While I'm waiting for my cramping legs to get a little better, I imagine my patient lying there on the hospital bed. The days he missed to see the sunshine, or perhaps riding an elevator (and smelling the person next to you and wondering what his scent could be), or merely the thought of just being out of the hospital. When I close the door of his room, I nearly forgot that I still haven't washed my hands and so crying should be delayed, perhaps. I looked at him from the glass window, imagining that one day, my own body will fail. Beauty will lost its brilliance, I would probably won't have the same knack from learned skills, my memory will not be that vivid, and saliva may drool on the corner of my mouth by then. I made up my mind. I will love until that day comes.

There are just so many things I learned these past days of moving out from my comfort zone and being in my courage zone. I'd like to keep it all in my heart and offer it all to God who's always teaching me ways to be far better, compelling me to serve not just with my hands and brain, but above than any skill there is, to love and love and love His way. 


I'm tired but I'm well. Sweet night!=)

P.S.
Make up your mind. Don't forget to love!

09 February 2013

..One blow and the Law of Gravity..

Photo Credit to Jem Ven Ar.
 http://www.facebook.com/JemArabesPixstory
When I was a kid, mom told me that I once asked my late grandfather why the stars remained in the sky yet they do not fall. My poor grandpa just shook his head. When I started to hear phenomenal things like galaxies, Milky Way, and Law of Gravity, I content myself that there are things in life complicated to be explained and that God is behind them all. When I had my first share of being heartbroken, ahemm, I was thinking that there must be something wrong in the Law of Gravity. That if everything attracts everything, why people tends to fall? Is someone giving more and the other less? 

I've been watching the tree just across the street while I am waiting for our bus. The blowing of cool breeze of wind makes my eyes drooping yet I can't afford to lose sight of the swaying of leaves basking with the sunset. Then the leaves started falling one by one. Gravitational pull, I muttered. Some of them fell on the ground, some fell elsewhere after being blown by the wind. But the tree remained still, having its joyous standout after some falls from its branches.

I was swept away with the realization of that moment. We are the tree and the falling leaves are the failures we encounter  in our struggles, the losses after sometime of fighting the hard battles, and the pains and anguish after giving your all. The leaves that fell on the ground are the elements we can't get back and go back to: time, broken trust, missed opportunities. The wind is God. The leaves that fell elsewhere are the ones blown by Him. They were there for a reason. God willed that they should be there. It may represent our daily problems, glitches in work, difficulty in forgiving, a strained relationship that can be retrieved with humility, sickness and disabilities, vicious habits that enable us to understand the woundedness of others and the many things that enable us to be better that is why these conditions and situations exist. I don't know about you but I believe that the things that pulled us down are the same things that make us remain standing, fighting, and grounded. The gravity that pulled the leaves down is the same gravity that keeps you standing. Ironic?

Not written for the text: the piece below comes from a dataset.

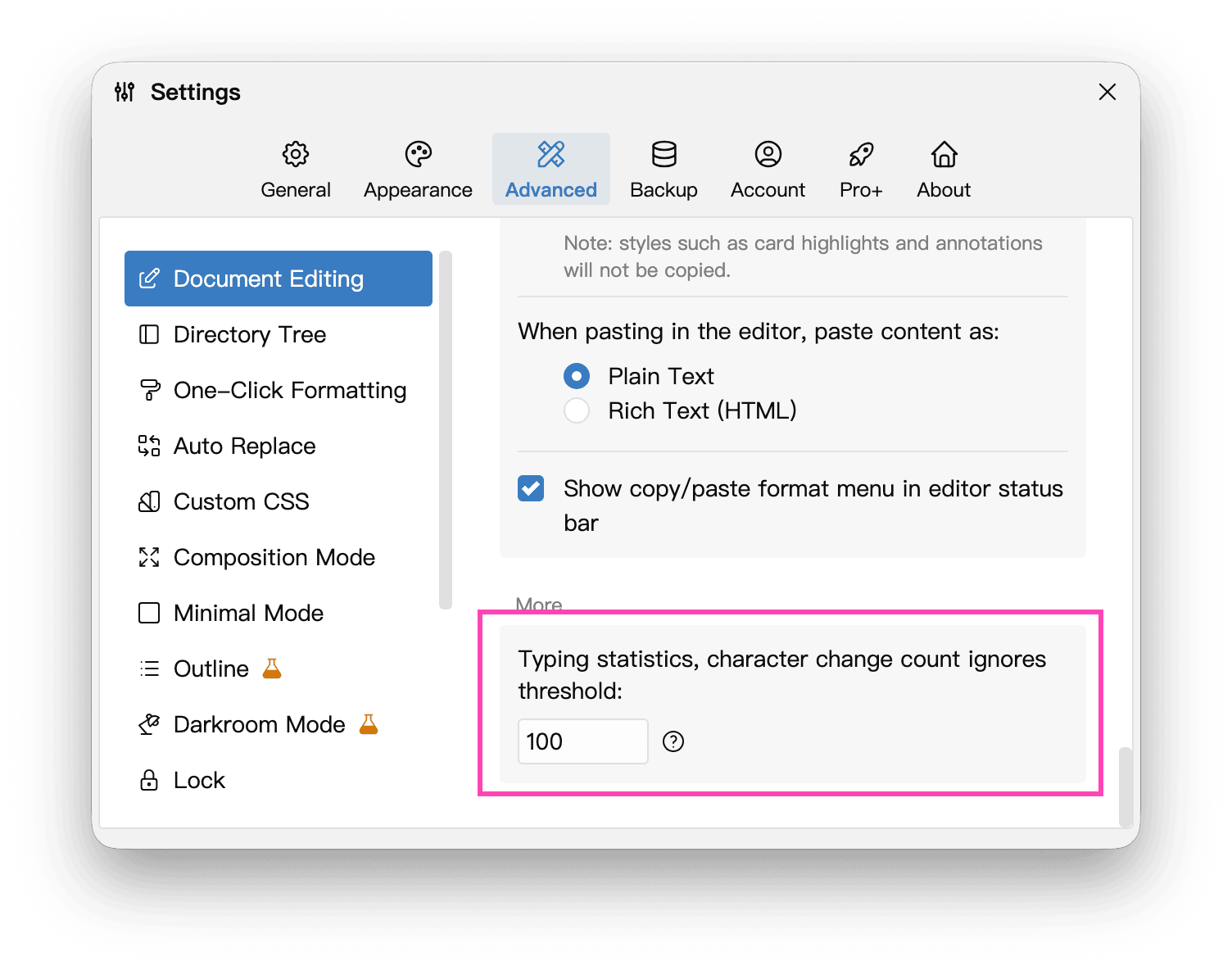Open Account profile icon
The height and width of the screenshot is (970, 1232).
click(768, 154)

The Law of Gravity states that things tend to fall downward. But somewhere between that gravitational pull, God can change the course of your destiny. One breath of His provision and you'll be healed, you'll get the job you wanted, you'll get the visa you're praying for, you'll have the lovelife (ahemm ahemm) you've been long waiting for, you'll have the taste of success that seemed to be so effortless. I am convinced that there was indeed wrong with the Law of Gravity. Because when God blows the wind of His will, even the Law of Gravity cannot do anything. So stay joyous while swaying and basking in the present moment, keep yourself open with God's miracles, giving thanks in all your circumstances and keeping in mind that behind, beneath, over and under all the gravitational pull, God is working hard only for your best.